It is strange that I should visit this tenth element of Eudaimonia, with something which if humans are inherently selfish that they should find so difficult to carry out. The Greek word for Kindness is χρηστεύεται (chrēsteuetai), which is derived from chréstos; which means as you would expect "to be kind". Take note of the fact that chréstos is a verb; which means that this is a thing to be done. 

It probably surprises nobody that someone who is kind, or has a reputation for kindness, only accrues that reputation because they have been kind. As a verb, being kind is a quality which is performed and which is done. That might sound obvious to the point of banality but the fact that kindness consists of acts performed, is already the beginning of a state in which humans want to fight against their own nature. I almost suspect that kindness is not an action which is the default setting of humans but rather, something to be learned, something to be practiced, something to be perfected, and something which has to be continually performed.

Whether we like it or not, the centre of the observable universe is about 19mm behind people's corneas. I know that this is a fact that I keep on returning to but this is important. In order for anyone to perform kindness, there must be some other person to whom kindness can be performed to and on, and the acknowledgement that that other person exists. You will generally kind that in cases of extreme cruelty in which basic kindness is not extended, that this requires the moral gymnastics of firstly othering the other person and is then most effective when the other person is transformed into an unperson. 

In order to perform any act of kindness, one must admit the fact that one is not actually the centre of the universe. Kindness as a mostly voluntary action, therefore requires us to think of that other person as being worthy enough to have an action performed for. Before we even get to any action of kindness, we first have to either break or suppress our own internal drive for selfishness. As performing kindness requires some other person and we esteem that person worthy enough, then that must by inference shift our attention away from our own desires and wants to be able to do so. It then requires that we expend something valuable to us; be it time, money, attention, care, or a combination of all of the above.

Here's the rub as to why kindness is such a hard thing to carry out. Our close bonds such as family and friends, pull on our attention constantly. We like those people. Even then though, showing kindness to the people that we like and love, is still going to require of us an expense of time, money, attention or care. Showing kindness to people we don't know and/or don't like is far harder because not only does that require of us the moral work of being unselfish but it also demands of us the same expense as before and possibly even more.
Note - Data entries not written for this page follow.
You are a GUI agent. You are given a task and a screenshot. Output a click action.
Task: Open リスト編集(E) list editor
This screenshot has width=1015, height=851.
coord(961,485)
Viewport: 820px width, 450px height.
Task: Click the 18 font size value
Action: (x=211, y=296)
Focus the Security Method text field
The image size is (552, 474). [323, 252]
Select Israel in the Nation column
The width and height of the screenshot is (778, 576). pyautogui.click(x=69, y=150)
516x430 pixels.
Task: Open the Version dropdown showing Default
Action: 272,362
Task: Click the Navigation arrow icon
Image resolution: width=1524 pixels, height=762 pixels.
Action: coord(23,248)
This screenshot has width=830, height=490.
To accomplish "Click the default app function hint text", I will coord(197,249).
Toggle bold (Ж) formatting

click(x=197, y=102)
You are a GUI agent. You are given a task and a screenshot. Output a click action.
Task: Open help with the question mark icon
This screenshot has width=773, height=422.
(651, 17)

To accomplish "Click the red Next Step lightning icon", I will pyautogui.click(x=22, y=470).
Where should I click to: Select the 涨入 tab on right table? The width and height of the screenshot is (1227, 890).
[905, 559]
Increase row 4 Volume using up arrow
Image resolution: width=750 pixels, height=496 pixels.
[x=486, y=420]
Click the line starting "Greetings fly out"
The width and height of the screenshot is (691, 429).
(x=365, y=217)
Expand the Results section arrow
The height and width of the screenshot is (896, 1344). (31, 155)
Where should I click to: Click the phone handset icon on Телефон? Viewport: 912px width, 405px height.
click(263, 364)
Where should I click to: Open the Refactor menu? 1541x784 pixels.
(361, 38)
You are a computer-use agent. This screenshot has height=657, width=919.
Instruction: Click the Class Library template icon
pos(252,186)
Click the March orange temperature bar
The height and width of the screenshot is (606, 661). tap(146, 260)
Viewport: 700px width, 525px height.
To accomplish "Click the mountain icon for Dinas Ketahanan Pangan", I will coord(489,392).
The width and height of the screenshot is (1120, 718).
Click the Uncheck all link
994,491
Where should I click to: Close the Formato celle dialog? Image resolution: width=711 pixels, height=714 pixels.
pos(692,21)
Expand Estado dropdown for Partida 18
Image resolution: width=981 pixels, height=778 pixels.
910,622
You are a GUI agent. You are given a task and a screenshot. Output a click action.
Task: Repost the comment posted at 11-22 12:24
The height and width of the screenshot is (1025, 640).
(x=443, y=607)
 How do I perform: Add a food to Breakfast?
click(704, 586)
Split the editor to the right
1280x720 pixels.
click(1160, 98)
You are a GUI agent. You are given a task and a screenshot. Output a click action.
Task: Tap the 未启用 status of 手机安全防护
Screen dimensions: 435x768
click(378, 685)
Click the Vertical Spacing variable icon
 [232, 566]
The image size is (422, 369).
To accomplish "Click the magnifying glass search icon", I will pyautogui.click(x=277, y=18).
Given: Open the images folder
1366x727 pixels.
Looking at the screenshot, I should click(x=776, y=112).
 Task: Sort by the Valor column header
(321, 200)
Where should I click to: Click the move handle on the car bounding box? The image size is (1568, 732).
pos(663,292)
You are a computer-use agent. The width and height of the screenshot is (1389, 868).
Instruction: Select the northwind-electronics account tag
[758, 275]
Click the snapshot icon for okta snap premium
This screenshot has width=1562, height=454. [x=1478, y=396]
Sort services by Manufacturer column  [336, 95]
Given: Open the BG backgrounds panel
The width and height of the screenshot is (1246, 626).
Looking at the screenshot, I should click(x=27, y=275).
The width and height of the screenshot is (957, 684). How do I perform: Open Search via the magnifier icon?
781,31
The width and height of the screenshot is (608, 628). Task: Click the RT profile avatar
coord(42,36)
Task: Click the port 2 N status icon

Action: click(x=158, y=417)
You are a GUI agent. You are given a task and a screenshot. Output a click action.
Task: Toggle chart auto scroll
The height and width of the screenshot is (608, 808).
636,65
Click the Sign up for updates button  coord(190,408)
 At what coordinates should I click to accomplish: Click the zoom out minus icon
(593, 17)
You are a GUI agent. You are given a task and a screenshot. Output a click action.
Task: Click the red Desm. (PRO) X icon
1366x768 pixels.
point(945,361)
People that we don't know and/or don't like, are going to draw from us a larger amount of internal moral effort, even though the amount of time, money, attention or care expended might actually be identical.

Giving someone your attention, or time, or care, or money, especially to those whom we already deem either unlovable or unworthy, is a more difficult moral work than it would be otherwise. Giving anything, even for purely altruistic reasons, still makes us do a mental calculation for return on investment; in terms of expected happiness, expected fame and fanfare and presumably for those people who think that the universe keeps score via karma or some equivalent, expected attention, or time, or care, or money in return. The problem with acts of kindness, is that the nominal return on investment is likely too be zero in most cases. Especially in cases of people whom we either don't know and/or don't like, they may not even acknowledge that we did anything for them at all. 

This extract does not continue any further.